Here is a recap of the stories that appeared last week at Science-Based Medicine, a multi-author skeptical blog that separates the science from the woo in medicine.


Breast implants and anaplastic large lymphoma (ALCL): Is there a link? (David Gorski) Earlier fears of a link between silicone breast implants and autoimmune and other diseases have been put to rest by scientific studies, but now the FDA has issued an advisory about a possible link with a rare lymphoma. The number of cases is too small and the scientific evidence too weak to know for sure, but if a risk exists it is on the order of one in a million.

Overdiagnosis (Harriet Hall) A review of a new book by Dr. H. Gilbert Welch: Overdiagnosis: Making People Sick in the Pursuit of Health, debunking the myth that it is always better to detect health problems early, and questioning the way we are using screening tests. It explains why sometimes we are better off not knowing about minor health problems and even some major ones.

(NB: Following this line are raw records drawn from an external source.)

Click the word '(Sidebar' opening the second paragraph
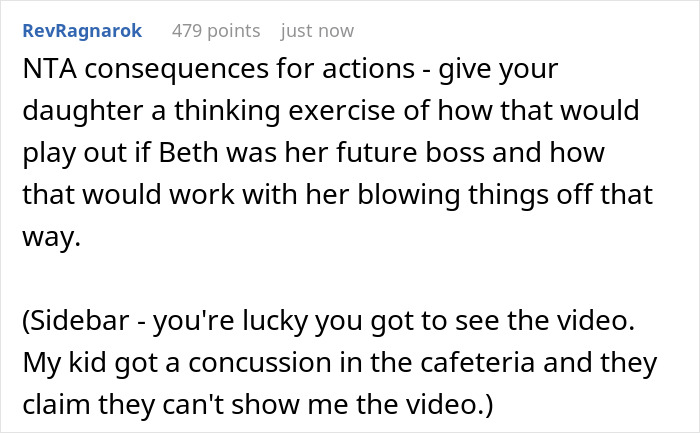Screen dimensions: 700x433 coord(76,321)
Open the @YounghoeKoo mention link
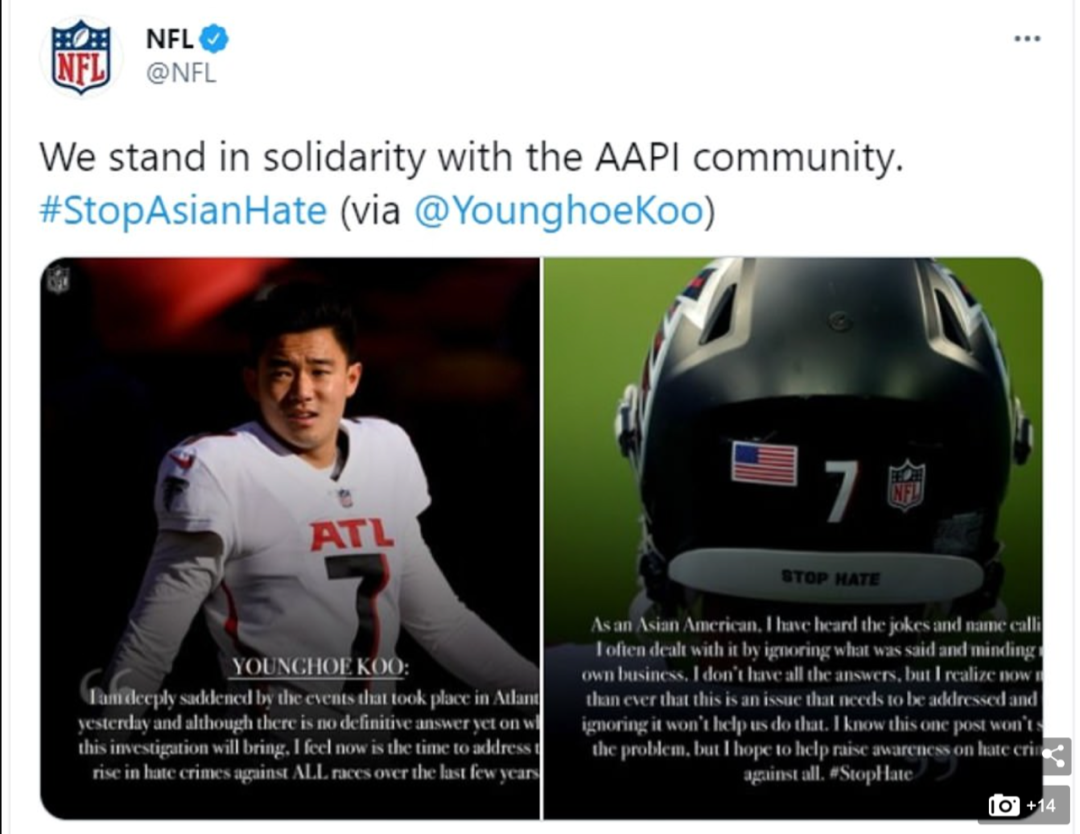The image size is (1080, 834). coord(559,210)
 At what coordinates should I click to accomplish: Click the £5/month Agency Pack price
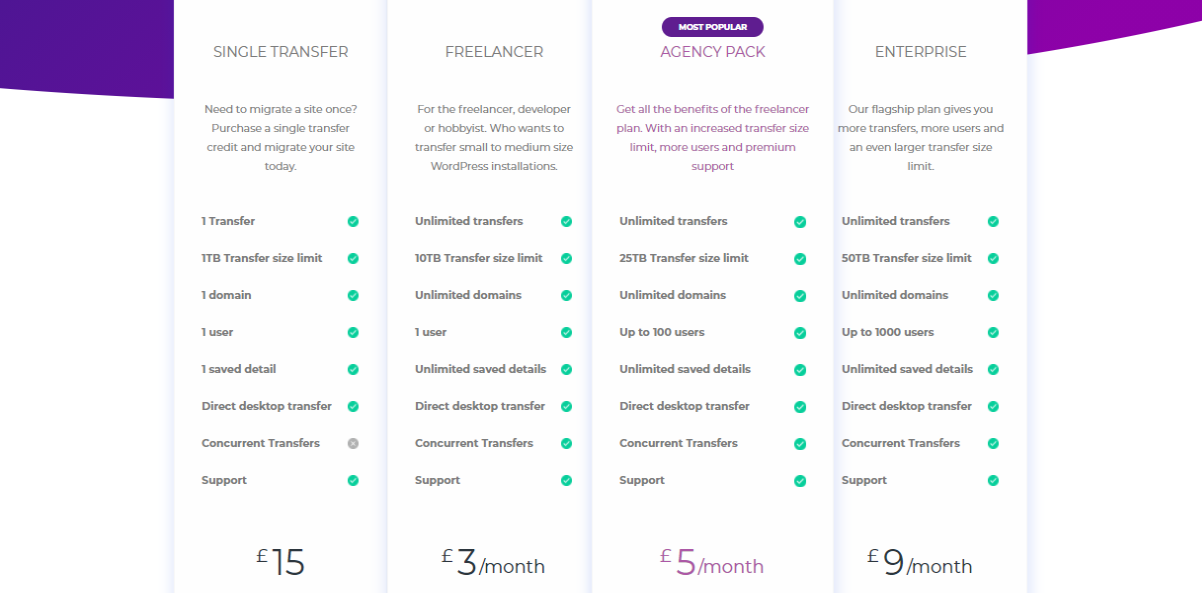tap(712, 562)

Dr. Paul Offit appears on The Colbert Report  (David Gorski)  When Colbert interviewed Dr. Offit about his new book , he helped get a strong message across about the value of immunizations and the lack of evidence for a link with autism. Includes a link to the video.

The Safety Checklist (Steven Novella) Safety checklists are increasingly being used in medical settings, a culture change that is saving lives. Modern medicine is increasingly complex, and over-reliance on individual responsibility and training is giving way to a team approach and formal procedures to minimize errors.

Dr. Mehmet Oz completes his journey to the Dark Side (David Gorski) First Dr. Oz embraced the infamous Dr. Mercola on his TV show. Now he has gone even further into the Dark Side by embracing the bait and switch of alternative medicine and endorsing faith healing. Dr. Gorski wonders how an intelligent, scientifically trained surgeon could fall for such utter tripe.

Complementary and alternative medicine in hospice care (Brennen McKenzie)  About 42% of hospices offer some kind of complementary and alternative therapies; but rather than using acupuncture, homeopathy, chiropractic and herbal medicines, they are mostly using modalities like massage, yoga, tai chi, prayer, etc. to provide comfort and relaxation. And only 8.6% of patients actually received one of these.

Of SBM and EBM Redux. Part IV: More Cochrane and a little Bayes (Kimball Atwood) The last of a series critiquing “evidence based medicine,” as currently implemented, for its inadequacy in evaluating highly implausible medical claims. The Cochrane reviews have even been infiltrated by biased true believers, and Bayesian prior probabilities are being ignored. One review studied the effect of therapeutic touch on human energy fields after admitting that the very existence of such an energy field remains in question.